● **AIM 1**: Rewrite the paragraph of the Pyserini passage that begins "As an important side note" as two or three shorter sentences, keeping its main facts.
● **AIM 2**: Continue the Pyserini passage, starting right after its final line.

● **QUOTED PASSAGE**:
Since each text in the MS MARCO passage corpus is a JSON object, we can read the document into Python and manipulate:

import json
json_doc = json.loads(doc.raw())

json_doc['contents']
# 'contents' of the document:
# A Lobster Roll is a bread roll filled with bite-sized chunks of lobster meat...

Every document has a docid, of type string, assigned by the collection it is part of. In addition, Lucene assigns each document a unique internal id (confusingly, Lucene also calls this the docid), which is an integer numbered sequentially starting from zero to one less than the number of documents in the index. This can be a source of confusion but the meaning is usually clear from context. Where there may be ambiguity, we refer to the external collection docid and Lucene's internal docid to be explicit. Programmatically, the two are distinguished by type: the first is a string and the second is an integer.

As an important side note, Lucene's internal docids are not stable across different index instances. That is, in two different index instances of the same collection, Lucene is likely to have assigned different internal docids for the same document. This is because the internal docids are assigned based on document ingestion order; this will vary due to thread interleaving during indexing (which is usually performed on multiple threads).

The doc method in searcher takes either a string (interpreted as an external collection docid) or an integer (interpreted as Lucene's internal docid) and returns the corresponding document. Thus, a simple way to iterate through all documents in the collection (and for example, print out its external collection docid) is as follows:

for i in range(searcher.num_docs):
    print(searcher.doc(i).docid())

How do I index and search my own documents?

To build sparse (i.e., Lucene inverted indexes) on your own document collections, following the instructions below. To build dense indexes (e.g., the output of transformer encoders) on your own document collections, see instructions here. The following covers English documents; if you want to index and search multilingual documents, check out this answer.

Pyserini (via Anserini) provides ingestors for document collections in many different formats. The simplest, however, is the following JSON format:

{
  "id": "doc1",
  "contents": "this is the contents."
}

A document is simply comprised of two fields, a docid and contents. Pyserini accepts collections comprised of these documents organized in three different ways:

  • Folder with each JSON in its own file, like this.
  • Folder with files, each of which contains an array of JSON documents, like this.
  • Folder with files, each of which contains a JSON on an individual line, like this (often called JSONL format).

So, the quickest way to get started is to write a script that converts your documents into the above format. Then, you can invoke the indexer (here, we're indexing JSONL, but any of the other formats work as well):

python -m pyserini.index -collection JsonCollection \
                         -generator DefaultLuceneDocumentGenerator \
                         -threads 1 \
                         -input integrations/resources/sample_collection_jsonl \
                         -index indexes/sample_collection_jsonl \
                         -storePositions -storeDocvectors -storeRaw

Three options control the type of index that is built:

  • -storePositions: builds a standard positional index
  • -storeDocvectors: stores doc vectors (required for relevance feedback)

● **DATA EXTRACT**:
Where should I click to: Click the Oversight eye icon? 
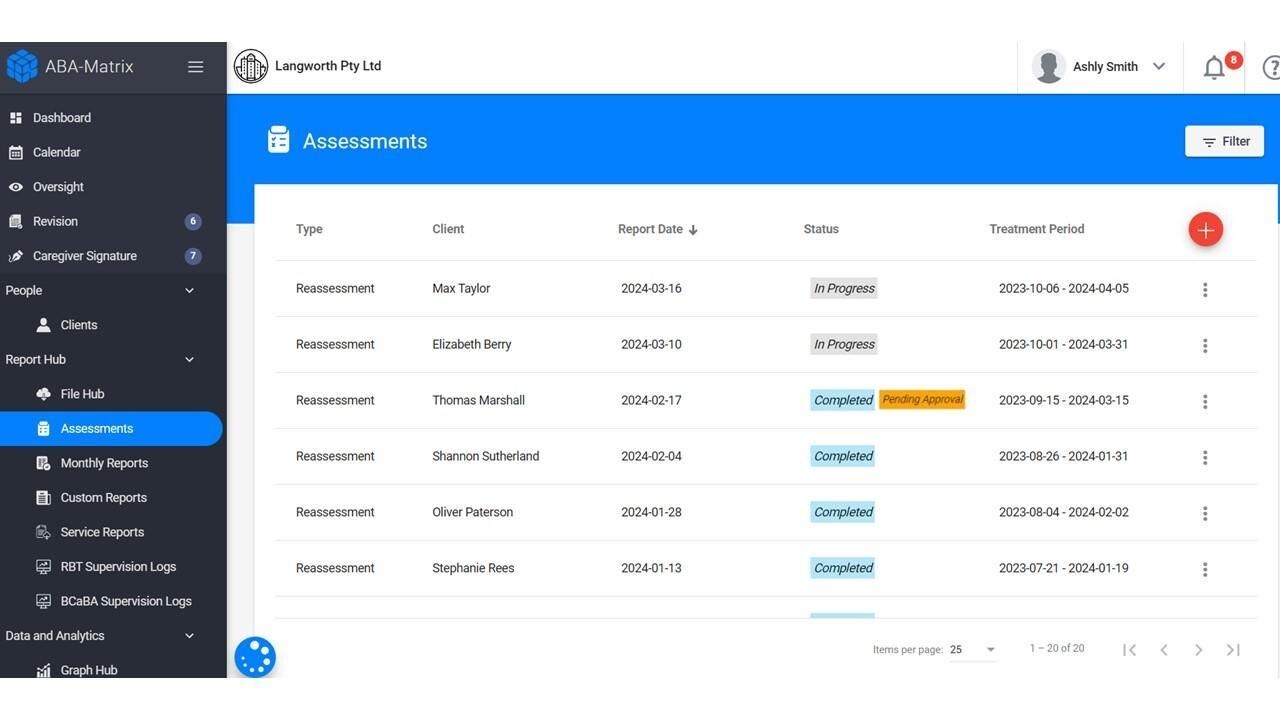[16, 186]
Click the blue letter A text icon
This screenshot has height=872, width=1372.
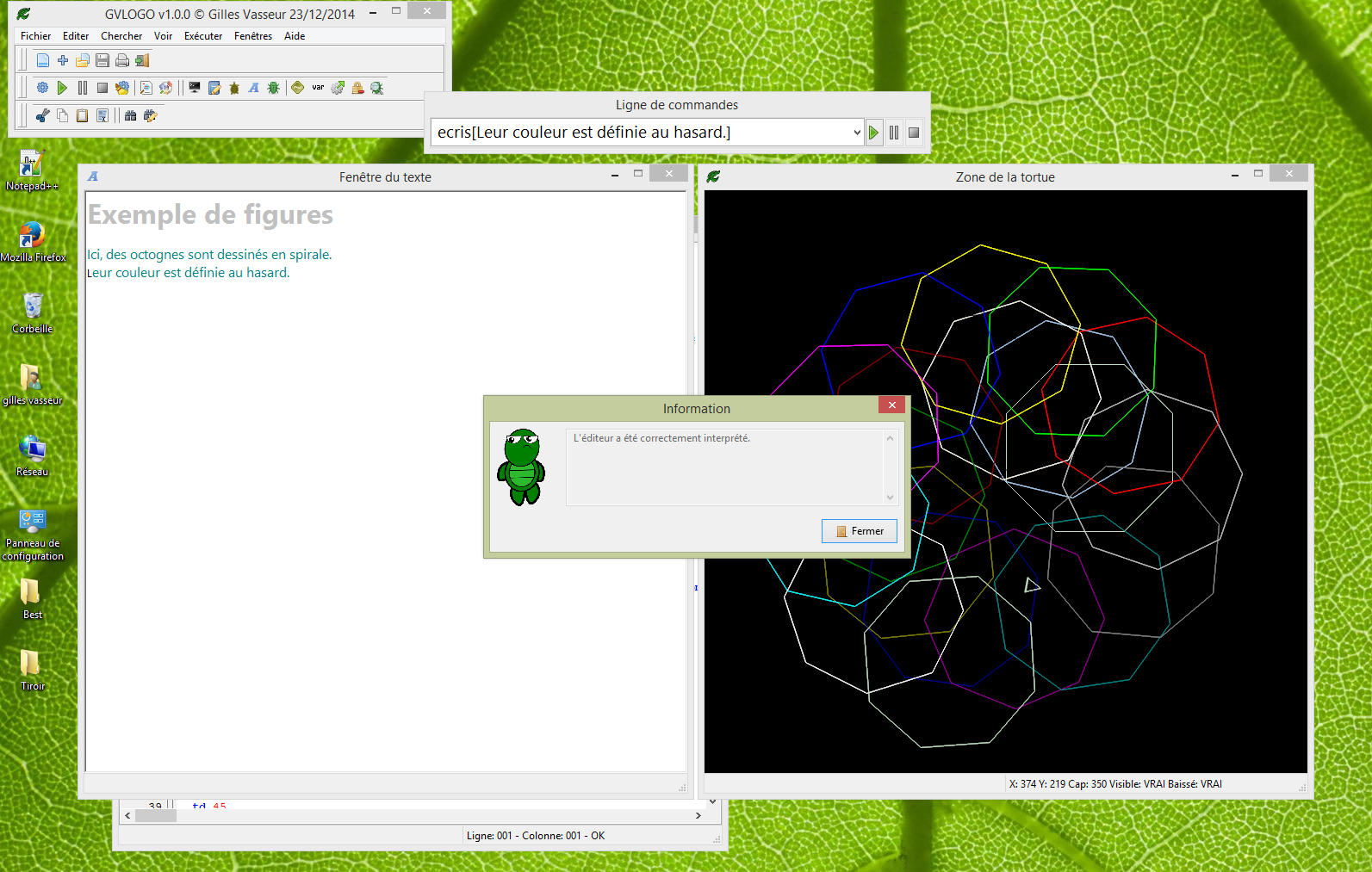coord(254,88)
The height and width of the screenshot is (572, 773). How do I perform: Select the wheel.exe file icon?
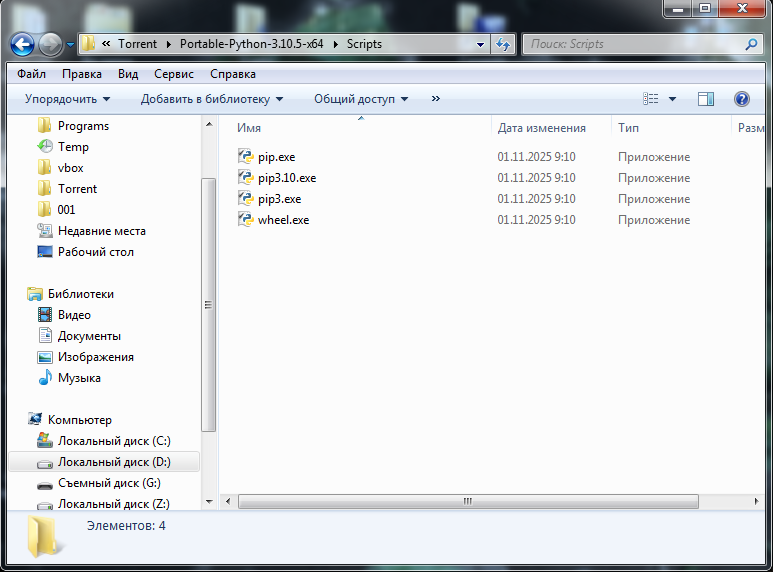pyautogui.click(x=246, y=220)
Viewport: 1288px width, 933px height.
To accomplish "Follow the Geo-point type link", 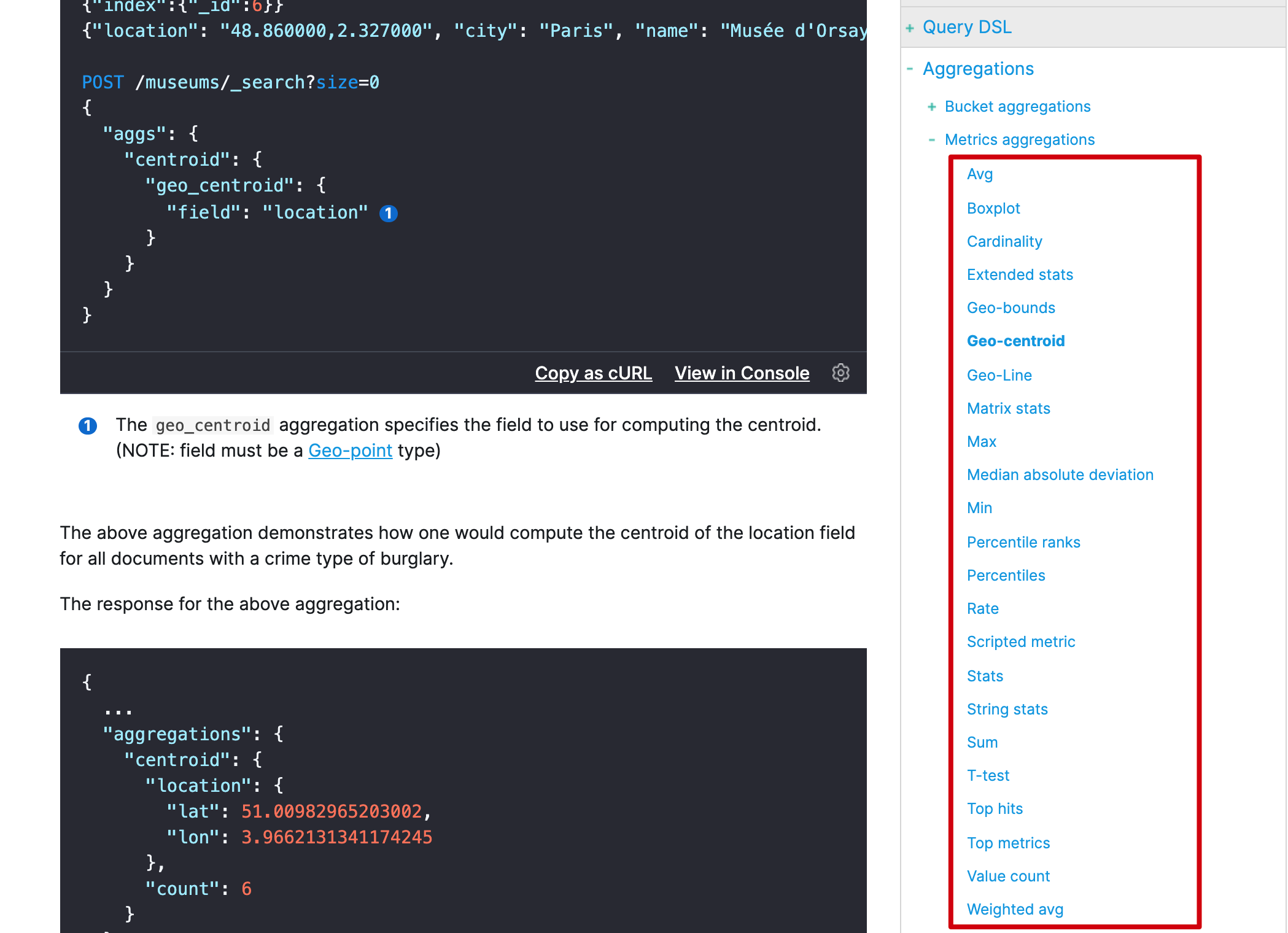I will [350, 451].

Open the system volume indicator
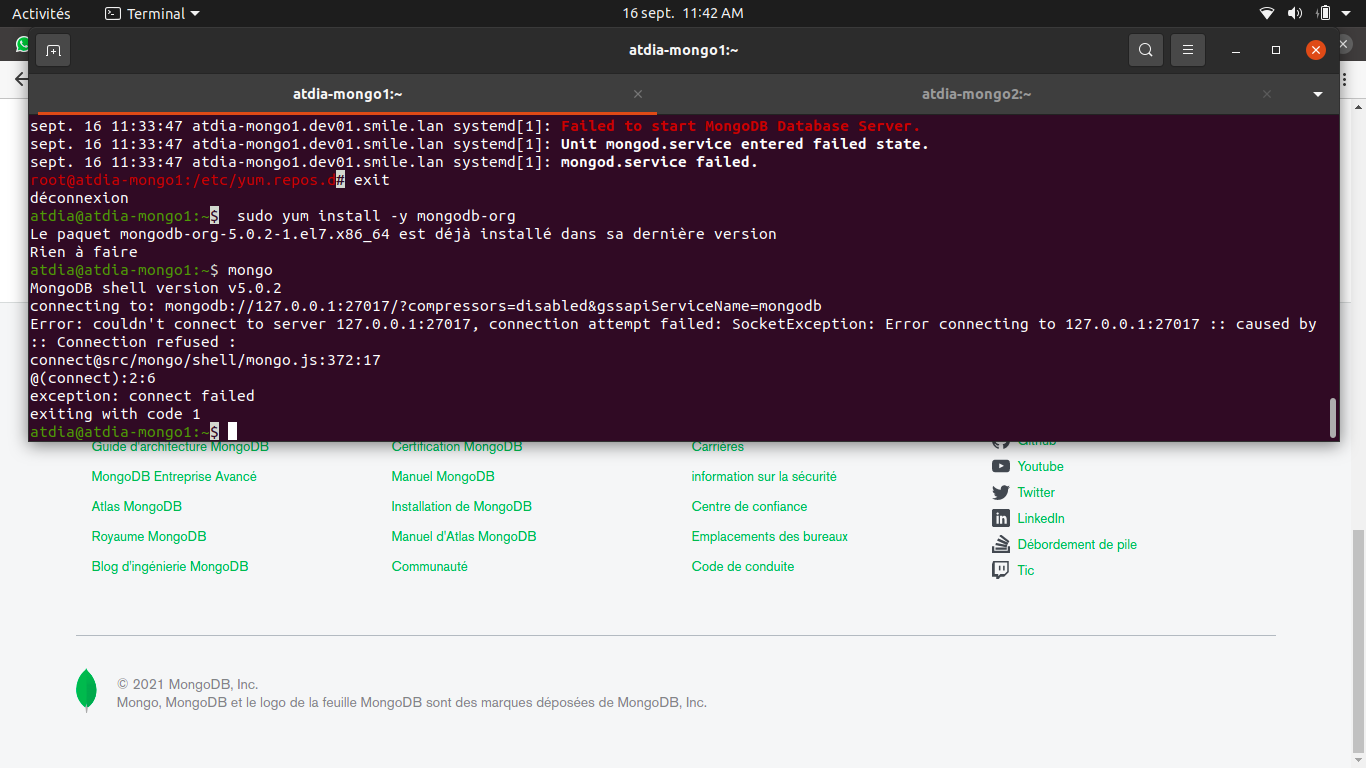(1295, 14)
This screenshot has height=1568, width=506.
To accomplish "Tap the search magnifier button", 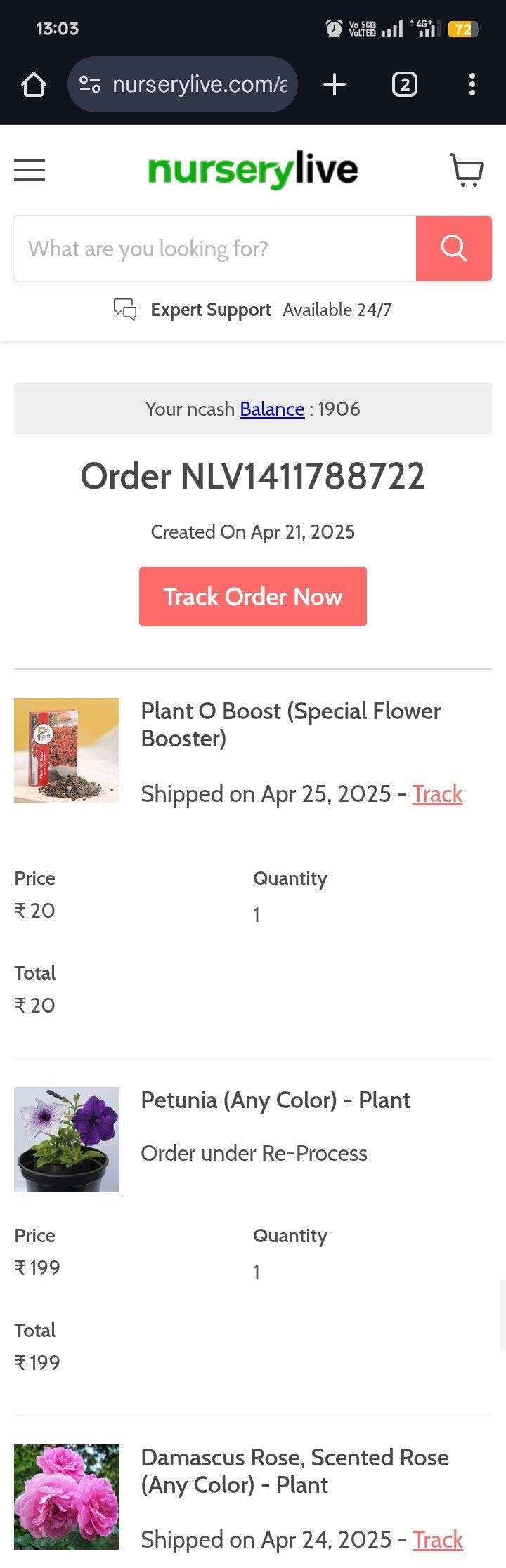I will tap(453, 249).
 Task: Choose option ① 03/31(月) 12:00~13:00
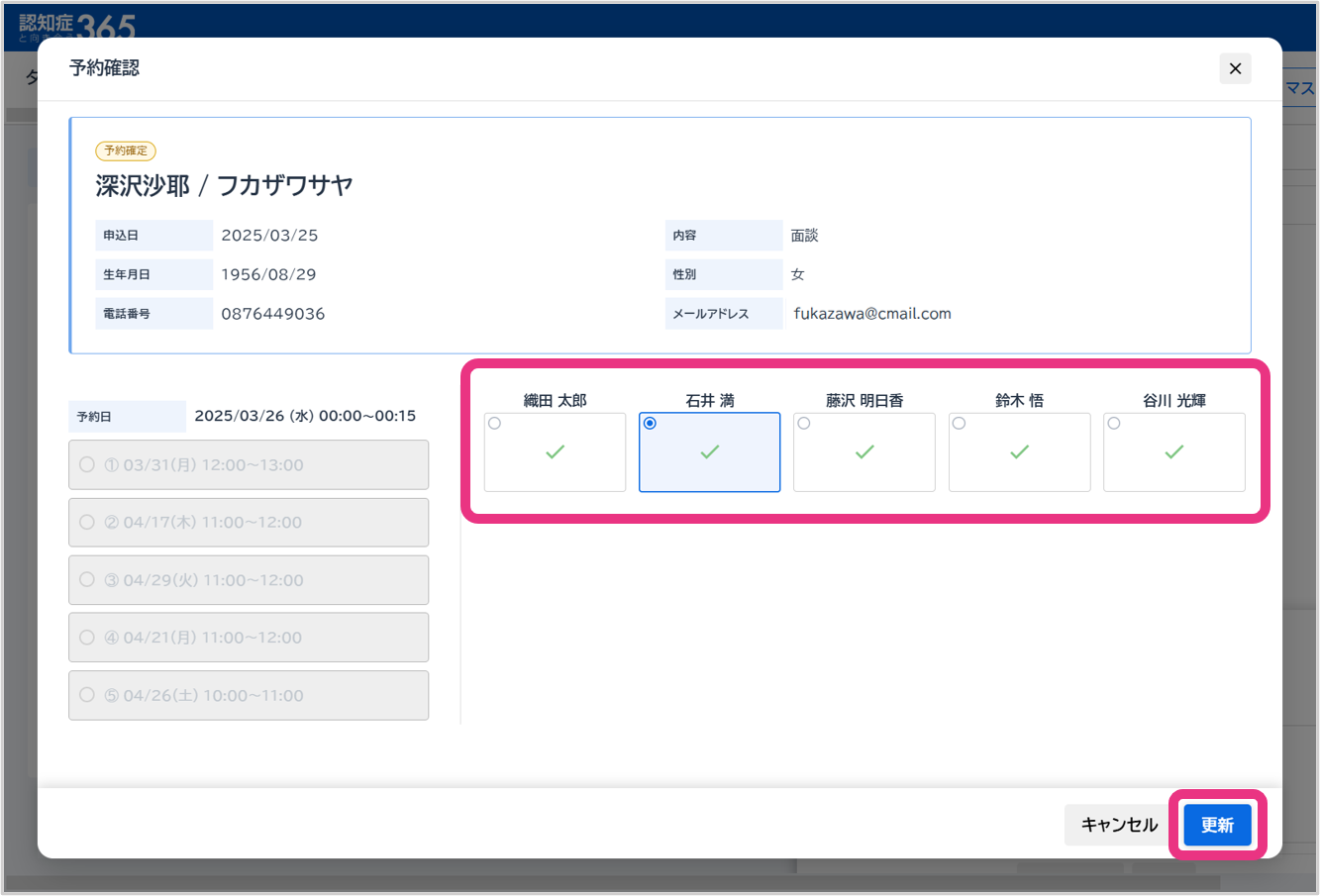tap(87, 465)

● **WRITTEN ANSWER 1**: Lucene's internal docids are not stable across different index instances, so two indexes of the same collection will likely give the same document different internal docids. These ids are assigned in document ingestion order. That order varies because indexing usually runs on multiple threads whose interleaving changes from run to run.

● **WRITTEN ANSWER 2**:
  • -storeRaw: stores raw documents

If you don't specify any of the three options above, Pyserini builds an index that only stores term frequencies. This is sufficient for simple "bag of words" querying (and yields the smallest index size).

Once indexing is done, you can use SimpleSearcher to search the index:

from pyserini.search import SimpleSearcher

searcher = SimpleSearcher('indexes/sample_collection_jsonl')
hits = searcher.search('document')

for i in range(len(hits)):
    print(f'{i+1:2} {hits[i].docid:4} {hits[i].score:.5f}')

You should get something like the following:

 1 doc2 0.25620
 2 doc3 0.23140

If you want to perform a batch retrieval run (e.g., directly from the command line), organize all your queries in a tsv file, like here. The format is simple: the first field is a query id, and the second field is the query itself. Note that the file extension must end in .tsv so that Pyserini knows what format the queries are in.

Then, you can run:

$ python -m pyserini.search --topics integrations/resources/sample_queries.tsv \
                            --index indexes/sample_collection_jsonl \
                            --output run.sample.txt \
                            --bm25

$ cat run.sample.txt 
1 Q0 doc2 1 0.256200 Anserini
1 Q0 doc3 2 0.231400 Anserini
2 Q0 doc1 1 0.534600 Anserini
3 Q0 doc1 1 0.256200 Anserini
3 Q0 doc2 2 0.256199 Anserini
4 Q0 doc3 1 0.483000 Anserini

Note that output run file is in standard TREC format.

You can also add extra fields in your documents when needed, e.g. text features. For example, the SpaCy Named Entity Recognition (NER) result of contents could be stored as an additional field NER.

{
  "id": "doc1",
  "contents": "The Manhattan Project and its atomic bomb helped bring an end to World War II. Its legacy of peaceful uses of atomic energy continues to have an impact on history and science.",
  "NER": {
            "ORG": ["The Manhattan Project"],
            "MONEY": ["World War II"]
         }
}

Reproduction Guides

With Pyserini, it's easy to reproduce runs on a number of standard IR test collections!

Sparse Retrieval

Dense Retrieval

Baselines

Pyserini provides baselines for a number of datasets.

Additional Documentation

Known Issues

Anserini is designed to work with JDK 11. There was a JRE path change above JDK 9 that breaks pyjnius 1.2.0, as documented in this issue, also reported in Anserini here and here. This issue was fixed with pyjnius 1.2.1 (released December 2019). The previous error was documented in this notebook and this notebook documents the fix.

Release History

With v0.11.0.0 and before, Pyserini versions adopted the convention of X.Y.Z.W, where X.Y.Z tracks the version of Anserini, and W is used to distinguish different releases on the Python end. Starting with Anserini v0.12.0, Anserini and Pyserini versions have become decoupled.

Comments
  • Dense search replication, starting from hgf model

    Dense search replication, starting from hgf model

    Here's I think our end target: start with hgf model from model hub - assume that's fix.

    1. Be able to encode corpus and queries - scripts for doing so should be in https://github.com/castorini/pyserini/tree/master/scripts
    2. Scripts for building hnsw index, also in scripts/
    3. (1) and (2) are what we store as "pre-built".

    This will allow replication and bring every part of the pipeline in sync - other than training the encoder model.

    @MXueguang @justram @jacklin64 thoughts?

    opened by lintool 18
  • Multiple language support?

    Multiple language support?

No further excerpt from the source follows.